Over the last few months I have noticed an increase in the Parkinson's-like symptoms that are prevalent with Lewy Body Dementia.  Pam has had the 'shuffle walk' for at least six months, and walks all hunched over.  The tremors are more visible in her arms and hands.  The other night I noticed that the tremors happen in her sleep as well.  I have noticed that her voice has become very weak.  I am often asking her to repeat what she said as I strain to hear her.  It is also starting to affect her body functions.  Her nose has been running on and off for weeks.  A few of the symptoms are quite alarming to me.  First is body temperature regulation.   At times her skin feels as cold as ice to the touch, and she is bundled up on the couch even though the condo is at 70 degrees.   That can not be a good sign for blood circulation.   The other is sleep patterns.  There have been days when she wakes in the morning after 12 hours of sleep and then sits on the couch dozing off.  And I have observed her sleep for almost 24 hours straight.   These are on the list for the next doctor visit.

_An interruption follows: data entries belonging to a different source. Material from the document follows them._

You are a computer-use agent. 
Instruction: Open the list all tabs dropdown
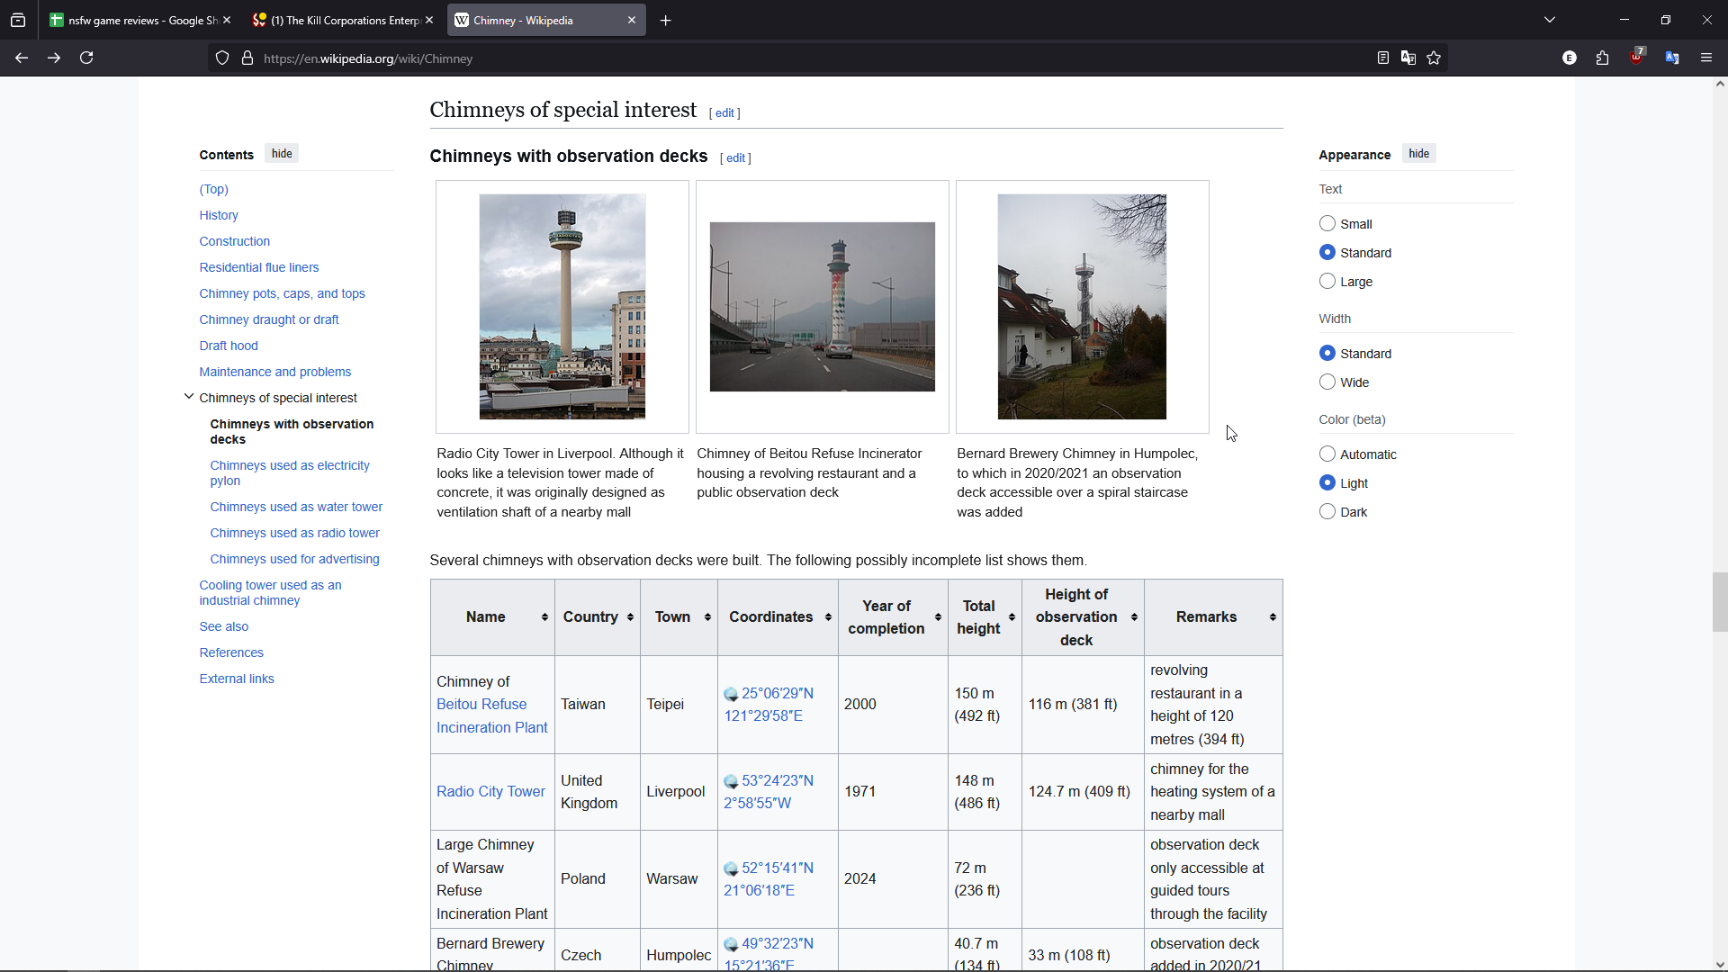(1550, 21)
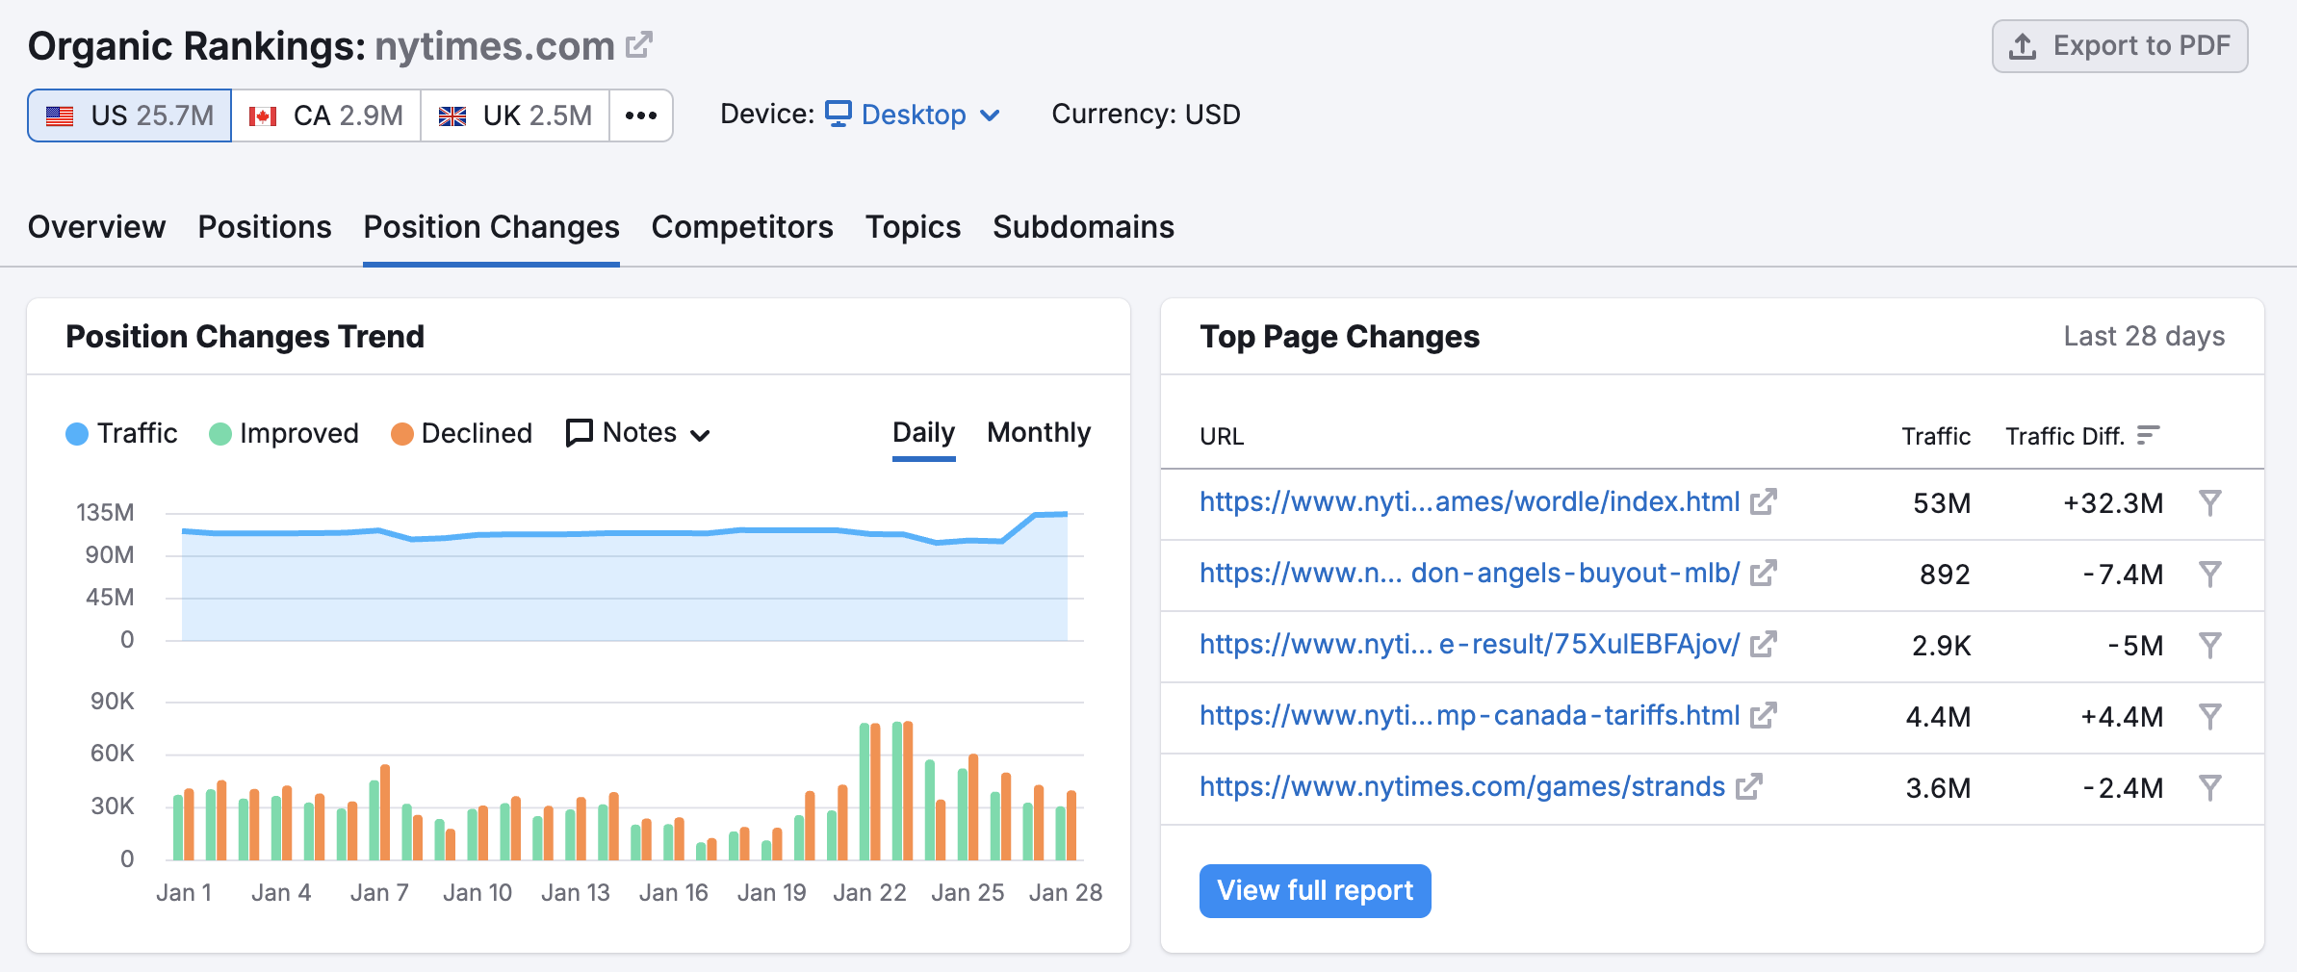2297x972 pixels.
Task: Switch to the Competitors tab
Action: click(x=741, y=227)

This march of symptoms takes its toll in some funny ways.  I recently had to buy some heat-resistant gloves from Amazon because she keeps burning her hands while she is trying to use the curling iron.  All because of the tremors.  I find that I am helping her, almost daily, getting her shoes and pants on or off.  And it is affecting her more personal body functions also.  I tried to be very discreet when I purchased Depends in anticipation of their need.  After one or two accidents, I showed her where they were if she ever needed them.  I never mentioned them again, but I have reordered once already.  I understand how emotionally traumatic this is for her.  It will be even worse when she needs someone to help with this.  Getting into and out of the car has gotten to be more difficult. I am thinking that she is losing muscle tone and lifting her legs is getting harder to accomplish.  And I am having to do her seat belt more and more for her.

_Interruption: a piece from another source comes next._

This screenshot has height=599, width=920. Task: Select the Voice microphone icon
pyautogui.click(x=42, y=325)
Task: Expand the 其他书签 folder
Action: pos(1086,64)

We have had a pretty busy calendar recently,  with a condo association Christmas party, two plays, and a condo-sponsored dinner night out.  I just hope this does not stress her as she struggles with the physical limitations.  Christmas has always been one of the holidays that has gotten her most excited.  She has always decorated the house in so many ways. Lately she has built up her collection of Santa statuettes with the help of our daughters.  Kendra has contributed several unique ones in the past two years.   A few weeks ago, I had to go in for an overnight sleep study.  So our eldest, Courtney, stayed with her mother and then took her shopping for several hours on Friday.  She bought more holiday decorations and a couple more statuettes.   They are all lined up around the fireplace... which I guess we'll not be using this holiday.  Theses Santas are even mentioned in our will. 

 It is now early Christmas morning, and it's already been an interesting day.  I had set up a temperature sensor in the garage, where we have our food pantry.  I had the alarm temp set to 31 degrees.  That alarm went off at 2 am.   I plugged in an old electric heater to mitigate the near zero outside temperature.  Then Pam woke me at 5 am a little aggravated that Courtney and her family were not here yet.  I explained that they will be here around 11 am.  And I received that haunting blank stare back.  I just can't tell if she understands.

 To all of our friends and family, we wish you a very Merry Christmas and a peaceful and  joyous New Year.  

 

 To my fellow memory caregivers,  I hope that you have a Happy Hanukkah / Merry Christmas.   I offer that we must continue to be strong.  Each day we need to muster more physical energy, more  emotional energy, and more courage to face what is known to be a losing battle.  We do it for their sake.  Peace.